The EMPATHIC Framework for Task Learning from Implicit Human Feedback

Yuchen Cui*, Qiping Zhang*, Alessandro Allievi, Peter Stone, Scott Niekum, W. Bradley Knox

Paper presented at Conference on Robot Learning (CoRL) 2020

[Paper] [Code: EMPATHIC Robotaxi] [Dataset]

Abstract

Reactions such as gestures, facial expressions, and vocalizations are an abundant, naturally occurring channel of information that humans provide during interactions. A robot or other agent could leverage an understanding of such implicit human feedback to improve its task performance at no cost to the human. This approach contrasts with common agent teaching methods based on demonstrations, critiques, or other guidance that need to be attentively and intentionally provided. 

In this paper, we first define the general problem of learning from implicit human feedback and then propose to address this problem through a novel data-driven framework, EMPATHIC. This two-stage method consists of (1) mapping implicit human feedback to relevant task statistics such as rewards, optimality, and advantage; and (2) using such a mapping to learn a task. We instantiate the first stage and three second-stage evaluations of the learned mapping. To do so, we collect a dataset of human facial reactions while participants observe an agent execute a sub-optimal policy for a prescribed training task.

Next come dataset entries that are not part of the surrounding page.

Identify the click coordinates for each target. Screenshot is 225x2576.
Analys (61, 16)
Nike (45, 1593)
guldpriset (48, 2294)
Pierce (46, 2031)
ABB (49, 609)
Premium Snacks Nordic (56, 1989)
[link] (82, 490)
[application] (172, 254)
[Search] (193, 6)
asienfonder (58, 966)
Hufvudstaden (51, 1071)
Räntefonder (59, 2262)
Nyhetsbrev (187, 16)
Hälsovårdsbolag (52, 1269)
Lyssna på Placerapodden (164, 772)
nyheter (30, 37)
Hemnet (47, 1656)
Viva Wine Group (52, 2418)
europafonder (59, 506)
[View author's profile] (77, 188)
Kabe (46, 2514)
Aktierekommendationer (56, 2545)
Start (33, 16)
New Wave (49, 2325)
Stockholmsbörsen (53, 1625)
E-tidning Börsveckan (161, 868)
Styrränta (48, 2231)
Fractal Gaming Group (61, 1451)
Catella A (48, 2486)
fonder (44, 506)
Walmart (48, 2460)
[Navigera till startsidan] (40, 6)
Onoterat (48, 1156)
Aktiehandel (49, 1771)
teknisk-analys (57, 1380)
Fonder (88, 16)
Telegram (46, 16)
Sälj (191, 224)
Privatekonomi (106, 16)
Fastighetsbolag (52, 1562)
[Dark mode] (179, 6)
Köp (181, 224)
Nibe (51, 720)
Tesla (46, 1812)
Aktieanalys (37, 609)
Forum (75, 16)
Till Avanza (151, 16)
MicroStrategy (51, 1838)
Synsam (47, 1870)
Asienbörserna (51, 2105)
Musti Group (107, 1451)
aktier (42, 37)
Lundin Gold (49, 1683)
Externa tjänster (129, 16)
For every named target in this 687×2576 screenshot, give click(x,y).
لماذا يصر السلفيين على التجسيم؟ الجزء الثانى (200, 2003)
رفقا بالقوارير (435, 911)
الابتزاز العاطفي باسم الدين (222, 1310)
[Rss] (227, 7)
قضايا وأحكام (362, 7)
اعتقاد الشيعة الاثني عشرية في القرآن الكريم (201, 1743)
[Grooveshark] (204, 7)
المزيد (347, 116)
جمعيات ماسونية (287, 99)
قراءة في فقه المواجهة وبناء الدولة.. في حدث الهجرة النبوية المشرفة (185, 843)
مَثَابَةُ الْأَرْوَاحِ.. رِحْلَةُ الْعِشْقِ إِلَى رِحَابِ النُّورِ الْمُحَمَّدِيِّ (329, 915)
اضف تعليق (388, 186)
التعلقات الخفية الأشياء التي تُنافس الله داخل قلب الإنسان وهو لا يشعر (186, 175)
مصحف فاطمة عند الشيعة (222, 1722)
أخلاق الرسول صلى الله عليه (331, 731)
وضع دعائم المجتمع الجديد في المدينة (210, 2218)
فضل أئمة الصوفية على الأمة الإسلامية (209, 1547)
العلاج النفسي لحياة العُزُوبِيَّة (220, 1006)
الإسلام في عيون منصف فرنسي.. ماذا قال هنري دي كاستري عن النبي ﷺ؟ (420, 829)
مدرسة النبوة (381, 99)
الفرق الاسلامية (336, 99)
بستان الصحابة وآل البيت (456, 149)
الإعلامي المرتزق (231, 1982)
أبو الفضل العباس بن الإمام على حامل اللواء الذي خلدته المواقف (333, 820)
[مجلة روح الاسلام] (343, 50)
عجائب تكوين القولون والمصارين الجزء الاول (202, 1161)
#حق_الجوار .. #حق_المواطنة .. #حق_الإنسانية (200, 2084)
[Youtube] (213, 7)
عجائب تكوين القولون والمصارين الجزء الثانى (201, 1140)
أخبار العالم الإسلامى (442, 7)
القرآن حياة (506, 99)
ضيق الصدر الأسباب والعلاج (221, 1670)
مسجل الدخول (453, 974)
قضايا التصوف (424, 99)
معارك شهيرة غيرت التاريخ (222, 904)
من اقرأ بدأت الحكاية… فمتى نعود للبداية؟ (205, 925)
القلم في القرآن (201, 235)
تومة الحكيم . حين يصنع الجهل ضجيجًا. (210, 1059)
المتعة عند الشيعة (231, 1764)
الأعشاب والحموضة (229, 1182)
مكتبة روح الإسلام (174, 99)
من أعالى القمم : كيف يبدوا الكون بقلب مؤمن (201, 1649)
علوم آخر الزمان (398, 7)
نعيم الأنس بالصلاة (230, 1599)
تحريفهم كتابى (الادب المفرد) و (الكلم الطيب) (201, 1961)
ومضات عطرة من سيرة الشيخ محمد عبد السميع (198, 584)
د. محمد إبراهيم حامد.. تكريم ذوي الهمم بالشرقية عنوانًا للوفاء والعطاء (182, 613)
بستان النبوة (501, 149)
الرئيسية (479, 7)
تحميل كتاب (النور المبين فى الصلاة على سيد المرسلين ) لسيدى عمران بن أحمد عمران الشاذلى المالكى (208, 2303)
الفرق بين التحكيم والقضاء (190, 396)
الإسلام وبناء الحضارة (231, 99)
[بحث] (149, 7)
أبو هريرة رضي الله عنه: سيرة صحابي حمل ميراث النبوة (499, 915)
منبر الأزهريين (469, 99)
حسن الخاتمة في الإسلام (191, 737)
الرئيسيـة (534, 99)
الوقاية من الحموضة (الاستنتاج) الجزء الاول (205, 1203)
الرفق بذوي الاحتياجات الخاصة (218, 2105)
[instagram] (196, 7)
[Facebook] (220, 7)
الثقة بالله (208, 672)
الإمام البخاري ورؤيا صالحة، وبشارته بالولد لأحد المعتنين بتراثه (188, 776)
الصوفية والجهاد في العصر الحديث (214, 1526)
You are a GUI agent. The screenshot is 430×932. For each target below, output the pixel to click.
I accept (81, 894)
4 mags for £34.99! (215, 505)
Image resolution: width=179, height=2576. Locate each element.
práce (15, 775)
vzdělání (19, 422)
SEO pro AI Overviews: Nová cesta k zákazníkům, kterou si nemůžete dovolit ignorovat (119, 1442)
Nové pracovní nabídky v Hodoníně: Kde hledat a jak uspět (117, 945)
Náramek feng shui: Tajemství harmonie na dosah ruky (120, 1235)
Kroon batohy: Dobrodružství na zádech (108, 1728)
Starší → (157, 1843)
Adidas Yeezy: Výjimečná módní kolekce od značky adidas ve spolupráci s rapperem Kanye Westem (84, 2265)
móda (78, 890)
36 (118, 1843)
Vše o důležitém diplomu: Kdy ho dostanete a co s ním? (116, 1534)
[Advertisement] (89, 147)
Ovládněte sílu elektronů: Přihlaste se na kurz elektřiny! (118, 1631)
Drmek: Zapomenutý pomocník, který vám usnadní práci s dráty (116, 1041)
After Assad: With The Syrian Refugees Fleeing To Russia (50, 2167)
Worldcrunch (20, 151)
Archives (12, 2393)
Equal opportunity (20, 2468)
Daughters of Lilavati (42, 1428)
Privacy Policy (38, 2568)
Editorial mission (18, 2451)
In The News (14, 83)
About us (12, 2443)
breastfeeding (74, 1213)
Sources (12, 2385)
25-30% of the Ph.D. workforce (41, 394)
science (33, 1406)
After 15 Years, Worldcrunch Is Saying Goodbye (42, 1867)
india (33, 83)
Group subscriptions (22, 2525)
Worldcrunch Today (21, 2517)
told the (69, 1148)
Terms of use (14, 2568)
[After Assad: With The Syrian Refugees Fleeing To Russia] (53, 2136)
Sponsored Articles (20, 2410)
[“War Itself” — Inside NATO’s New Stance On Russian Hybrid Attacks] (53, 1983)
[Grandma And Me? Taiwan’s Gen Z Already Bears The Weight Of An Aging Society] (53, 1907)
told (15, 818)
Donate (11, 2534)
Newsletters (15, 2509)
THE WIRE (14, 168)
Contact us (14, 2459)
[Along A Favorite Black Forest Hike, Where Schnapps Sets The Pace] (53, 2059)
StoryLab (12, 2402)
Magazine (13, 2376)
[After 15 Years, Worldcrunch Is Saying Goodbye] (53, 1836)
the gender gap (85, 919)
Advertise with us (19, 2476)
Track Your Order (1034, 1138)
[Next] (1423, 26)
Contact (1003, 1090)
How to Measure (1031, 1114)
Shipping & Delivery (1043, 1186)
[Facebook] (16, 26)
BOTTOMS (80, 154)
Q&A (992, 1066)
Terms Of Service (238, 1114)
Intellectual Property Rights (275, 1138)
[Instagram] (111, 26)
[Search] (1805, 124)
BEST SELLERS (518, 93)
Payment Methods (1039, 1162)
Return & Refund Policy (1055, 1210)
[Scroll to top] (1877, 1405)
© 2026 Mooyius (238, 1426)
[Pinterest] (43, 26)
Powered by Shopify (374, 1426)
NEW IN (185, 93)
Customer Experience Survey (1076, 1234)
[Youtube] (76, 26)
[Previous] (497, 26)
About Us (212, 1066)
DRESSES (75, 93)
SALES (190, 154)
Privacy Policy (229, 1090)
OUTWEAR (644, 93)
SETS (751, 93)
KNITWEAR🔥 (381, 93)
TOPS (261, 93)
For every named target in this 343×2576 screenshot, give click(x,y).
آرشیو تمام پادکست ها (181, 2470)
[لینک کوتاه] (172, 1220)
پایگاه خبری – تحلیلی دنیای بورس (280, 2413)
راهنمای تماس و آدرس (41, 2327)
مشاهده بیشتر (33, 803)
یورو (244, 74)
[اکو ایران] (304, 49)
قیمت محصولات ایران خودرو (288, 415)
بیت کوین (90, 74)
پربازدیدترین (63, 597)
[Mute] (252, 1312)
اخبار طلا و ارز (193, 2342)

We train a deep neural network on this data and demonstrate its ability to (1) infer relative reward ranking of events in the training task from prerecorded human facial reactions; (2) improve the policy of an agent in the training task using live human facial reactions; and (3) transfer to a novel domain in which it evaluates robot manipulation trajectories.

Short Summary Video (5 min)

In-depth Talk (47 min)

Motivation

People often react when observing an agent—whether human or artificial—if they are interested in the outcome of the agent’s behavior.  We have scowled at robot vacuums, raised eyebrows at cruise control, and rebuked automatic doors.  Such reactions are often not intended to communicate to the agent and yet nonetheless contain information about the perceived quality of the agent’s performance.  A robot or other software agent that can sense and correctly interpret these reactions could use the information they contain to improve its learning of the task. Importantly, learning from such implicit human feedback does not burden the human, who naturally provides such reactions even when learning does not occur.

Overview of the EMPATHIC Framework


firstview_demo.mp4

First Stage Instantiation: Robotaxi

Participants are recruited to watch an agent perform in the Robotaxi task and their payout for participating in the study is determined by the agent's performance. 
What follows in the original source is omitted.